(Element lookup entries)

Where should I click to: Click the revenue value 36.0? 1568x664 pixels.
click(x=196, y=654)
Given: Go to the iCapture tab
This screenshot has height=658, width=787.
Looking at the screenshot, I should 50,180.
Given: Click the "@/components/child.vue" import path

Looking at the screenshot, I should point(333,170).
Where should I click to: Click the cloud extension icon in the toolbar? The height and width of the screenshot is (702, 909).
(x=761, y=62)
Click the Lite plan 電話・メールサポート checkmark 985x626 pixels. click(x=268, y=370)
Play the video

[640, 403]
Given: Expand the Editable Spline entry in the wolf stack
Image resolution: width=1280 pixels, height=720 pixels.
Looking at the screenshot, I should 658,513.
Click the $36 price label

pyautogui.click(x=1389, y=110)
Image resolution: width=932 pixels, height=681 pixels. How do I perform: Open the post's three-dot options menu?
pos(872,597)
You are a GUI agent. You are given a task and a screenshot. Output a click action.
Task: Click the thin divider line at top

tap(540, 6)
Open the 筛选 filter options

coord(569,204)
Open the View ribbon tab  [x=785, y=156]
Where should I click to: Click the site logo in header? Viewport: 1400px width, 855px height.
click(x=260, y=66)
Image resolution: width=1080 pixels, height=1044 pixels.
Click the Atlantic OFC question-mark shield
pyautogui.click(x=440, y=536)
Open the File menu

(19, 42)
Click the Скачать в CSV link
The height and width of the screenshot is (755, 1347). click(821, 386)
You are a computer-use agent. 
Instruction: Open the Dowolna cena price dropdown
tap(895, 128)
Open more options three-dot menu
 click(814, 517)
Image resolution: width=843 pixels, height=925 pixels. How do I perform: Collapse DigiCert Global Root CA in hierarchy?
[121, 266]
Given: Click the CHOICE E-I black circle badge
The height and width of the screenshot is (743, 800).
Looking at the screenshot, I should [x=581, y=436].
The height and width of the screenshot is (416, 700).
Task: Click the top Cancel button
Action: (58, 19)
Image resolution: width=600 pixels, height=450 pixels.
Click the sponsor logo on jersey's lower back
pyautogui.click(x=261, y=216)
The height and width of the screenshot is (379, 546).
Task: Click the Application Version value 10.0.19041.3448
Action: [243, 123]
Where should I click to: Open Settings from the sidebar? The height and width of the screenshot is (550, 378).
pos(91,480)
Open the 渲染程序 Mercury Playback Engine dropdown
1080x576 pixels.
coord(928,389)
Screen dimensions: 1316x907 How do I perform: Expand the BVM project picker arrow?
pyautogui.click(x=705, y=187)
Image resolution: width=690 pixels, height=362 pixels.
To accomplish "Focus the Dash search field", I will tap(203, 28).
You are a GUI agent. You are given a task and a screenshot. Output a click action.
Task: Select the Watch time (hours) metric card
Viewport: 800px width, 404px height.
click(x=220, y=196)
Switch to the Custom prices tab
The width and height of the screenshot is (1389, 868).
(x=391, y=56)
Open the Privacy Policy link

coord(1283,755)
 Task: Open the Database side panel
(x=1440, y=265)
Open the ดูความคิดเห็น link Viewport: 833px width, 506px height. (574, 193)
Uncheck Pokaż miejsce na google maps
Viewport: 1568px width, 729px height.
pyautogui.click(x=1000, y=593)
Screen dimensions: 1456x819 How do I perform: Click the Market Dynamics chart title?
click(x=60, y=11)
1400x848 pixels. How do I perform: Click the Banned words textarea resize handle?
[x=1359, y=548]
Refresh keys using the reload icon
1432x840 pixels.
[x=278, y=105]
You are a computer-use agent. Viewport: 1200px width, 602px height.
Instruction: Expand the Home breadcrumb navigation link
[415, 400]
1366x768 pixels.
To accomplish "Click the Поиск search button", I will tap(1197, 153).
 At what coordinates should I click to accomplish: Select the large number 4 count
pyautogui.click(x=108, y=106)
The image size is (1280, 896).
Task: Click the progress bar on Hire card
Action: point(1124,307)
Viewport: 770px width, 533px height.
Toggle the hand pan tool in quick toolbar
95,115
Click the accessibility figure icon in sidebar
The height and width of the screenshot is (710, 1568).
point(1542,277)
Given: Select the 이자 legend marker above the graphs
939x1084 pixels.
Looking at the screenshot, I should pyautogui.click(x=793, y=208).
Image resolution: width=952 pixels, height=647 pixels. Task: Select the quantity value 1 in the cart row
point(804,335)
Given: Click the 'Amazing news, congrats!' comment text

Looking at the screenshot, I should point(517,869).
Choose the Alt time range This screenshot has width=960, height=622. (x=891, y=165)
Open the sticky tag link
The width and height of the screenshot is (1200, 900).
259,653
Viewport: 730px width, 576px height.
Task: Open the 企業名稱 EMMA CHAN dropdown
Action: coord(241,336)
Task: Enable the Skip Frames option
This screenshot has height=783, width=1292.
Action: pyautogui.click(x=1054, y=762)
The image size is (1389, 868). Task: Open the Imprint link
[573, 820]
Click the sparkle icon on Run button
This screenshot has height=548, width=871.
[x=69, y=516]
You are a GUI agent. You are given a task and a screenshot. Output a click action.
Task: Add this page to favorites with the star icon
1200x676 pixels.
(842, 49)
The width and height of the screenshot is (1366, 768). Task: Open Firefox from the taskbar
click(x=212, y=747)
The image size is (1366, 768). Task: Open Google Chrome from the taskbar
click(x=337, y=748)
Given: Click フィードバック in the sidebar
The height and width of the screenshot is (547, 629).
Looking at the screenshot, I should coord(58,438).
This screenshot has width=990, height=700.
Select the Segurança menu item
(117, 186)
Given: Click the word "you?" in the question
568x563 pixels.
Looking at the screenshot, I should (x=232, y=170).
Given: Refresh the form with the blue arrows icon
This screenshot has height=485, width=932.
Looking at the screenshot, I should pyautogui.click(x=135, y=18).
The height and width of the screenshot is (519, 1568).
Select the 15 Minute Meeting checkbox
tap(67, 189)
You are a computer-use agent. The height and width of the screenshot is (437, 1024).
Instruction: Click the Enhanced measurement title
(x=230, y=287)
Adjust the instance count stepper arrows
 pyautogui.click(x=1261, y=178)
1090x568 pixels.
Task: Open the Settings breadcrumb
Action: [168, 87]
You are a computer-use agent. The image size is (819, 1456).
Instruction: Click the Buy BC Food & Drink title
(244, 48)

(WORK TO COMPLETE):
Could you render the entries from the line with "Click the $36 price label" to the line with "click(x=260, y=66)" as a two-column CSV with the columns request and answer, one row per entry? Put each value in a single quoted field and turn its line breaks into spaces.

(FINISHED EXERCISE):
request,answer
"Click the $36 price label","pyautogui.click(x=1389, y=110)"
"Image resolution: width=932 pixels, height=681 pixels. How do I perform: Open the post's three-dot options menu?","pos(872,597)"
"You are a GUI agent. You are given a task and a screenshot. Output a click action. Task: Click the thin divider line at top","tap(540, 6)"
"Open the 筛选 filter options","coord(569,204)"
"Open the View ribbon tab","[x=785, y=156]"
"Where should I click to: Click the site logo in header? Viewport: 1400px width, 855px height.","click(x=260, y=66)"